Outbreak is kind enough to show us another example of my favorite boss, and it's just as decrepit as RE2's G-mutant with an entirely different design! It lacks the lovely slothlike quality, sure, but I love the eyeball on that giant, bubbly tumor!


This is honestly just kind of the same thing as the classic hunter, but the proportions are less extreme, so really less interesting. It's here for completion's sake, but I'm frankly not that impressed.


Much cooler is another giant, mutated plant, growing over and throughout the hospital with huge, colorful bulbs that spurt clouds of poisonous gas!


Seems like Evil Shade has a parasitic slant, as well, apparently growing quite well in the bodies of zombies and developing another toxic flower right on the top of the host body's head, like a hat!


I feel like Tyrants got a little overplayed at this point, and the team seems to agree with me, since this is among the last new Tyrants ever seen in the series, this one sporting craggy, rocky skin like crusty magma. A nicely gross mutation in concept, not unlike what actual papilloma viruses can do when they run really rampant, though the visual effect here is more like some rock elemental from a fantasy game.


Outbreak is the first and very nearly the last time that Resident Evil really gets any playable black characters, so I guess they decided to debut the first and last black Tyrant while they were at it, apparently an extra-special Tyrant unit (but aren't they all?) developed in secret by a couple of scientists who wanted to get back at their Umbrella employers. I think this Tyrant actually has the most unsettling face of any Tyrant in the game, due to how perfectly human it looks. It just really gets across that this used to be a regular guy, and isn't just some slavering monster. It's sad, and a dash of sadness is what makes so many classic monsters so great.

Resident Evil isn't really into subtlety for long, though, and Thanatos soon mutates into another hulked-out Tyrant with a snarling face...eh.


NOW we're getting somewhere again! It's about damn time Umbrella throw a bona-fide blob at us, even if this massive, fleshy amoeba only engages us in the dimly humanoid shape we see here. That's only because it goes around absorbing other creatures into its mass, and I guess "learns" to take this shape after assimilating so many people! I love the big, featureless pseudopod instead of a "head," which wobbles around like Jell-O in the actual game, while its true center of being is a spherical, purple nucleus it only periodically exposes in its center!

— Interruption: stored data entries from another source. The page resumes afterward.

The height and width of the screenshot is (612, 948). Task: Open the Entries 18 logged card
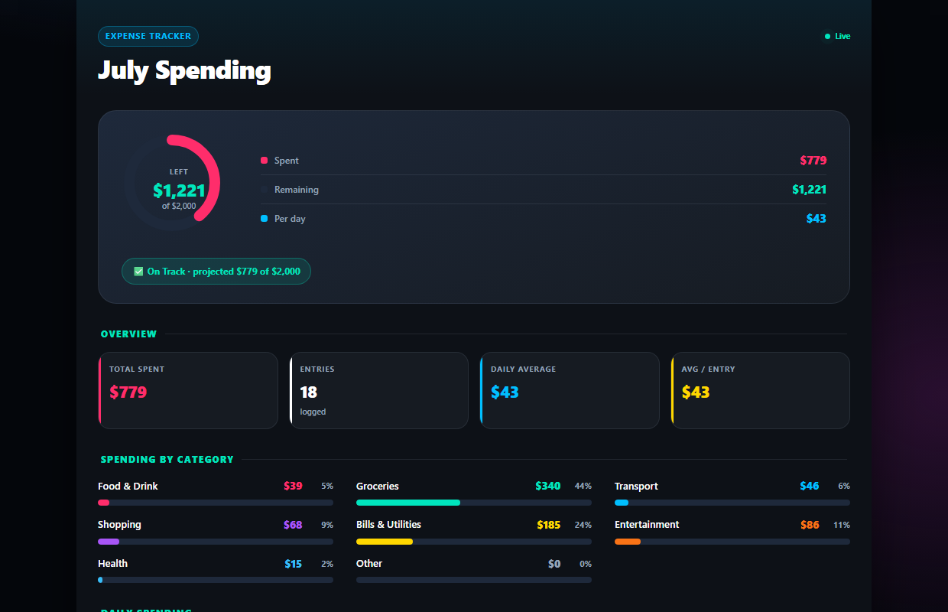click(x=379, y=390)

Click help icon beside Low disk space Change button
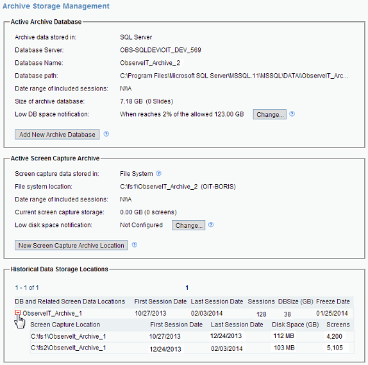[211, 225]
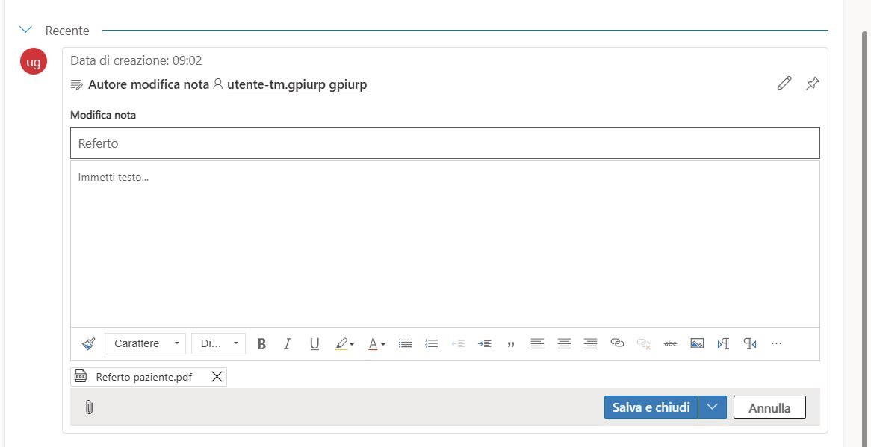Image resolution: width=871 pixels, height=447 pixels.
Task: Select the format painter tool
Action: click(x=88, y=343)
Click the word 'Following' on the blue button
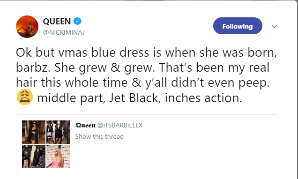 [238, 26]
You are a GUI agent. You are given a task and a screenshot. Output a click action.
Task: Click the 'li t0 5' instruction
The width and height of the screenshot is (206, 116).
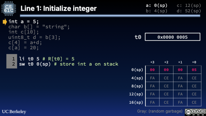pyautogui.click(x=30, y=58)
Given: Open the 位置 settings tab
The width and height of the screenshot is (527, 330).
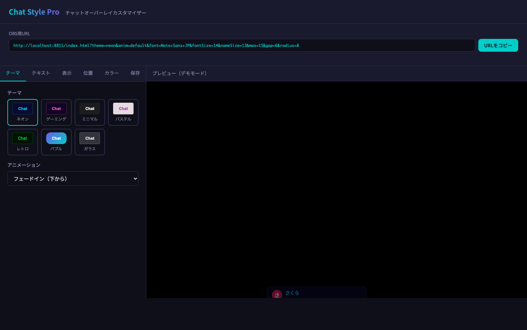Looking at the screenshot, I should pos(88,73).
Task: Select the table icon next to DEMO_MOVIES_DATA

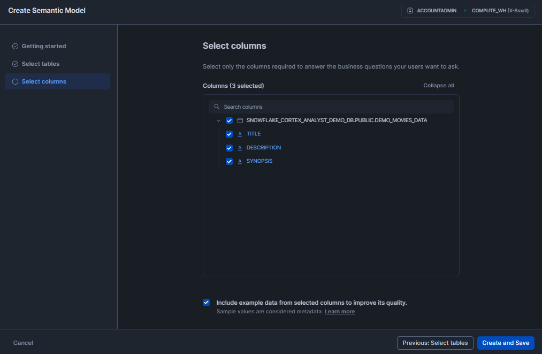Action: (x=240, y=120)
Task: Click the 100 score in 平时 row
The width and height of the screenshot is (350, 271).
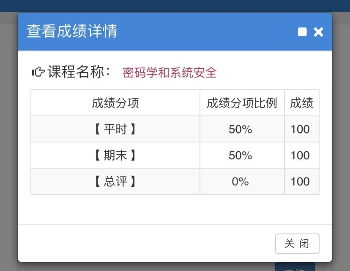Action: pyautogui.click(x=300, y=129)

I've saved the best monsters for last, obviously. Who wouldn't consider a giant earwig one of the best??? Not only is it mutated beautifully with only minimal deviation from the real animal, but it's an animal I have positively never seen as a video game enemy prior to this title, and have virtually never seen again since.

Earwigs are wildly common creatures, feared by many humans for no real reason, semi-predatory, territorial and armed with a set of menacing, almost wholly unique pincer-like tarsi on a highly flexible tail. Everything about them is tailor made for any story that wants a giant, killer insect, yet they are largely ignored by every kind of media we have. What the heck!


One of the few things that could have delighted me more than a giant, mutant earwig. We've had flea-based monsters in this series before, and I loved them, but their Siphonapteran characteristics were subtle. This is a straightforward semi-realistic flea as a giant monster, and I've already discussed in the past how surprisingly rare that is. The Mega Bites, and that is definitely a cute name, primarily inhabit the sewers and have developed a more social lifestyle through their mutation, serving even larger reproductive fleas called - you ready for this? - GIGA Bites! Ha ha!

I remember when this game was previewed, there were people laughing in comments about the "silliness" of a life-like giant flea as a Resident Evil enemy, but they already accepted giant spiders, and actual fleas are significantly scarier than actual spiders. If anything, they should be even more common in horror than arachnids of any kind, except maybe ticks, which are scarier than spiders and scarier than fleas.